**SELECTED TEXT:**
⟨

The molecular architecture of TPLATE
Complex life has complex cells, also known as eukaryotic cells. Unlike bacteria, for example, the cells of complex life have many distinct internal compartments known as organelles. These organelles exchange material among themselves. To do so, the organelles have a few tricks. One of those tricks is vesicle trafficking. This means that they use a part of their own membrane as a bag for the goods to be exchanged.
A recent discovery showed that plants heavily rely on a protein complex named the TPLATE complex to do so. This complex is not only present in plants, but also in a wide range of other eukaryotes, which suggests it is evolutionary very old and part of a protein complex family of which all other members are intensively studied. However, because this particular complex is not present in the most-studied model organisms (animals and yeasts), its existence and function remained under the radar for a very long time.
In this study, VIB teams (the groups of Bert De Rybel, Geert De Jaeger, and Daniël Van Damme from the VIB-UGent Center for Plant Systems Biology, Remy Loris from the VIB-VIB Center for Structural Biology, and Savvas Savvides from the VIB-UGent Center for Inflammation Research) reveal TPLATE's molecular architecture for the very first time. They achieved this by crosslinking mass spectrometry and computer simulations. These new insights revealed the orientation of this complex towards the membrane as well as the delicate relationship between the different domains of its subunits.
These findings are important to increase our knowledge of crucial eukaryotic processes. Indeed, the structure of this complex now allows us to compare it with known structures of its close relatives that are present in all eukaryotes including animals and yeasts and this allows us to visualize the evolution of these trafficking complexes.
Collaborating for success
To obtain both structural and functional insight into this enigmatic complex an integrative, collaborative approach was needed. Five VIB research groups and one group from the Czech Republic contributed within their specific expertise to perform experiments ranging from lipid-binding studies to structural biology approaches.
The novel structural insight was mostly generated based on crosslinking mass spectrometry, performed with the help of the VIB Proteomics core facility.
‘A major benefit of working at VIB is that it greatly encourages and facilitates access to knowledge and expertise that allows research groups to successfully embark on joint projects that lie far beyond their comfort zone.’ – Prof. Daniel Van Damme
This study will form the foundation of further scientific work and will open doors for the generation of novel and safer herbicides or modulation of stress responses in plants.
Reference: Yperman K, Wang J, Eeckhout D, et al. Molecular architecture of the endocytic TPLATE complex. Sci Adv. 2021;7(9):eabe7999. doi:10.1126/sciadv.abe7999.

⟩

**GIVEN INFORMATION:**
⟨

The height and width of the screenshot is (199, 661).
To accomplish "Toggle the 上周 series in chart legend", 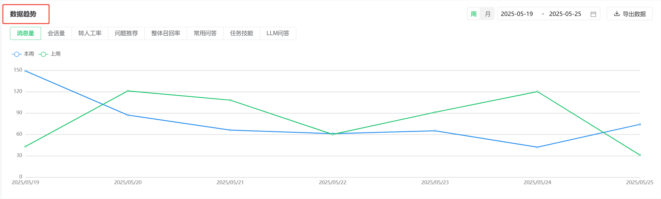I will (x=50, y=54).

⟩

**WHAT THIS EXERCISE ASKS:**
**1)** For each statement, decide whether the text on the TPLATE complex supports it. Answer yes or no and quote the deciding words. (a) The TPLATE complex is present in animals and yeasts. (b) The new structural insight came mostly from crosslinking mass spectrometry. (c) A research group from the Czech Republic contributed to the study.
**2)** According to the text on the TPLATE complex, which facility helped perform the crosslinking mass spectrometry?
The listing is separate material, unconnected to the text on the TPLATE complex.

**SOLUTIONS IN ORDER:**
**1)**
(a) No: "this particular complex is not present in the most-studied model organisms (animals and yeasts)"
(b) Yes: "The novel structural insight was mostly generated based on crosslinking mass spectrometry"
(c) Yes: "Five VIB research groups and one group from the Czech Republic contributed within their specific expertise"

**2)** The VIB Proteomics core facility.